On 8/1/14, 6:08 PM, Dicebot wrote:
On Friday, 1 August 2014 at 17:06:24 UTC, Daniel Murphy wrote:
"Dicebot"  wrote in message news:pnwgrcqfuhkzcaasa...@forum.dlang.org...

I am afraid we don't have the right way in D then. Caring about
cross-module name conflicts feels too much like plain C.

But with overloading!

It isn't just about avoiding conflicts - if the function name is
unique, you can tell what the code is doing without having to examine
the context so closely.  This is especially important for the standard
library, because the time spent learning names can be reclaimed over
multiple projects.

If you find this important, you can always require renamed / static
imports in your projects. On the contrary, if function name is already
qualified with some redundant information, there is no simple way back
other than aliasing all symbols from that module.
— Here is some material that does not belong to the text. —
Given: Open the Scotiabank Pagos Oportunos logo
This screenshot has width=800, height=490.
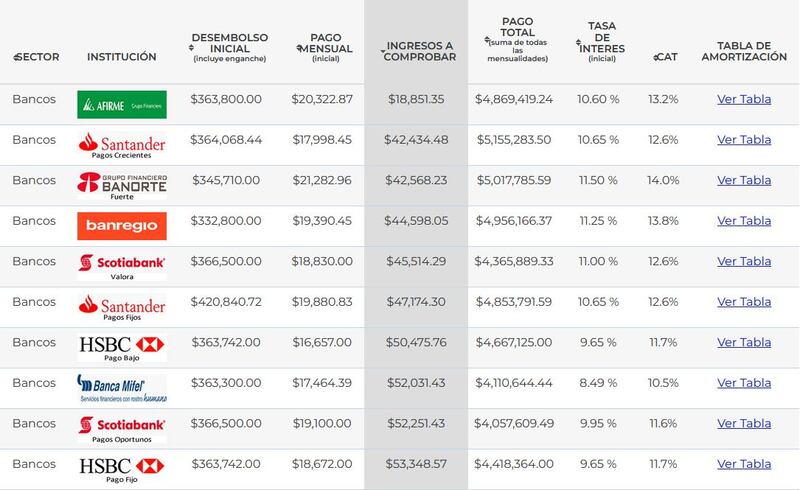Looking at the screenshot, I should 121,428.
I am convinced we are missing good style of using D import system, not
good names.

To an extent I agree, but I have to side with the view that common artifacts in stdlib can cause quite some annoyance. I remember bug reports being made about clashing symbols between (I forgot exactly) std.string, std.regex, and std.algorithm. Clearly avoiding those clashes was all business as usual, but that doesn't mean we can't make things a tad better for standard library users.